■ Short task ■
Swap "icon" for "button" everywhere in the listing below and reproduce it with nothing else changed. Omit the pictures from your answer.

Screen grounding listing:
>> Begin

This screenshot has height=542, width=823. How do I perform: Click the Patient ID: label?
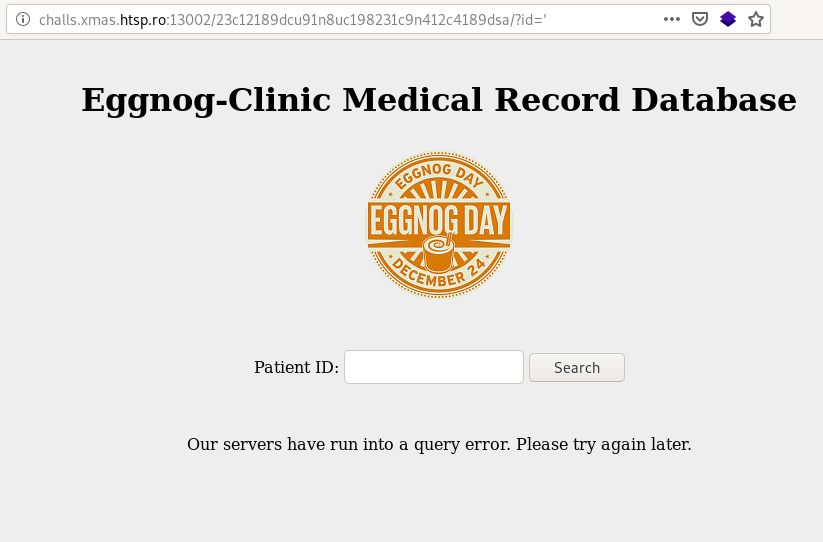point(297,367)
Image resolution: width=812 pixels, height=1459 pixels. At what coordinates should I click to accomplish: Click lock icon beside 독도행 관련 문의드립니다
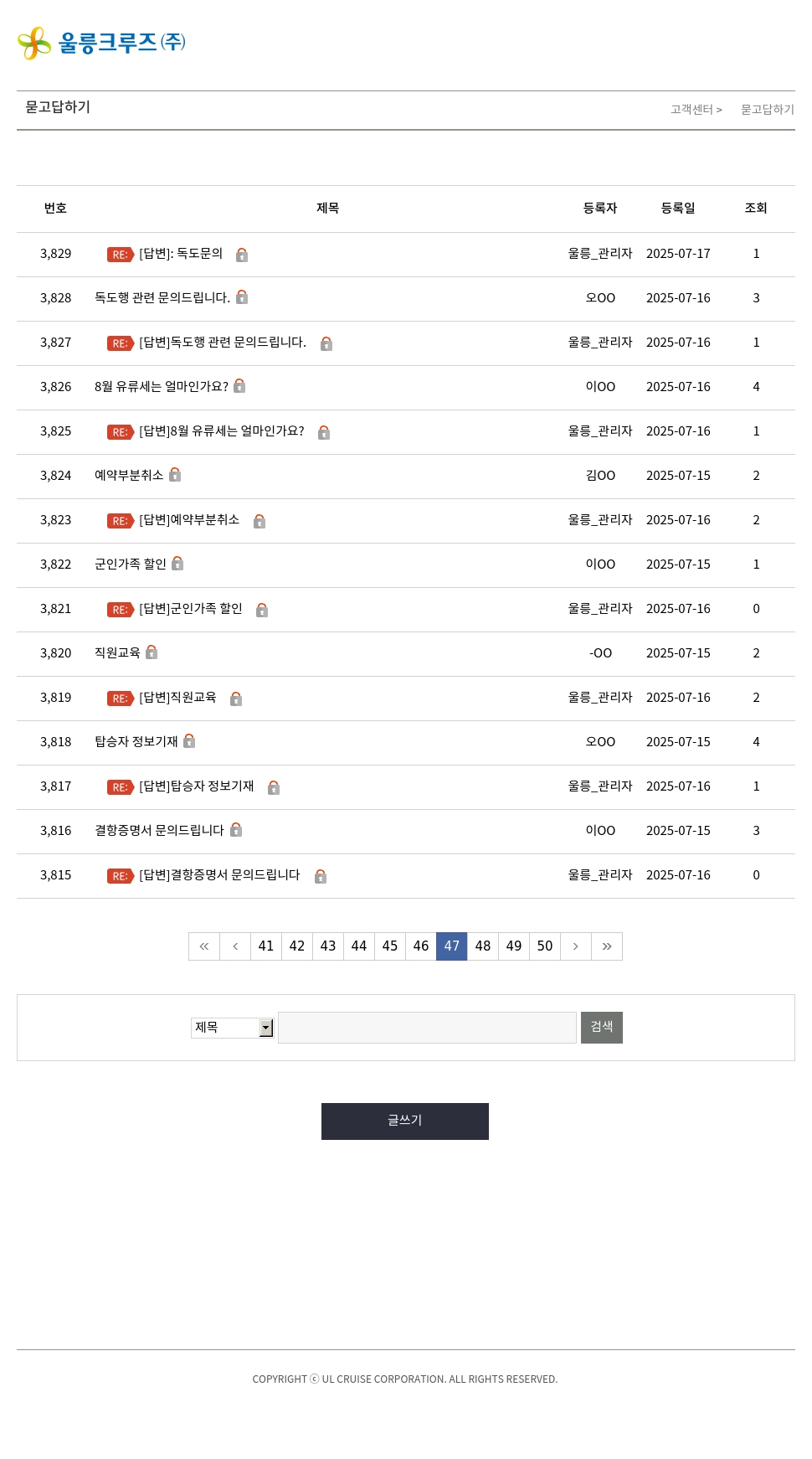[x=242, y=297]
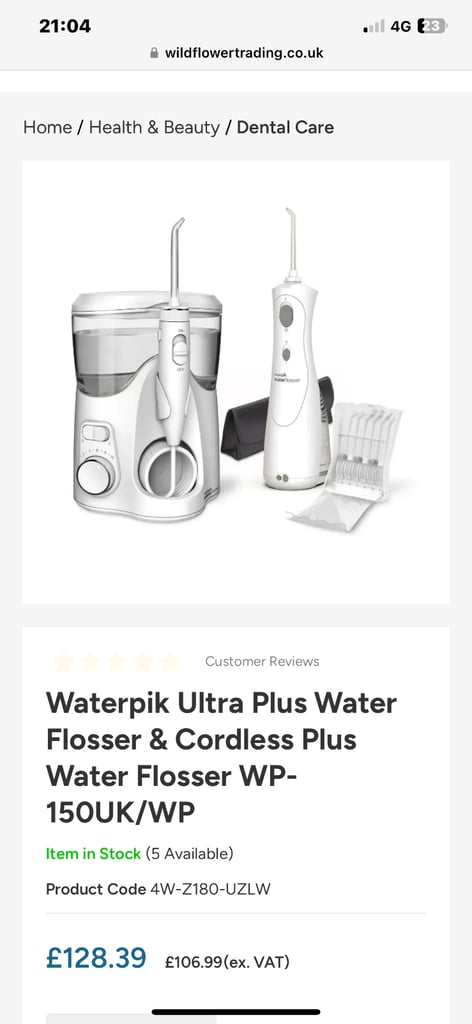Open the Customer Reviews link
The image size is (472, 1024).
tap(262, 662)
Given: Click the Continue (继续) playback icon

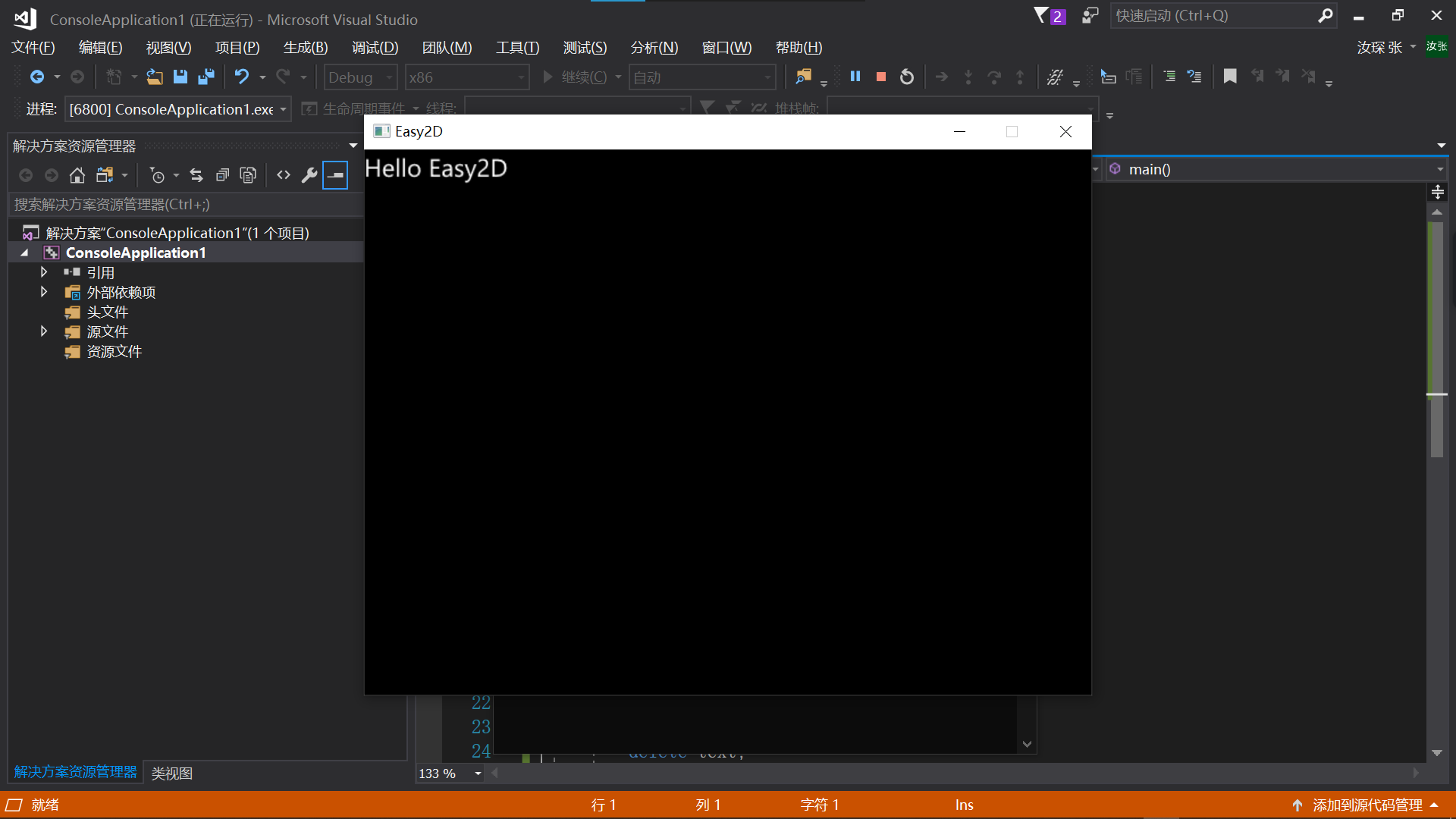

>> End

■ Written answer ■
This screenshot has height=542, width=823. How do I perform: Click the Patient ID: label?
point(297,367)
Image resolution: width=812 pixels, height=1459 pixels. At what coordinates should I click to accomplish: Click lock button beside 독도행 관련 문의드립니다
[x=242, y=297]
Open the Customer Reviews link
The image size is (472, 1024).
tap(262, 662)
Given: Click the Continue (继续) playback button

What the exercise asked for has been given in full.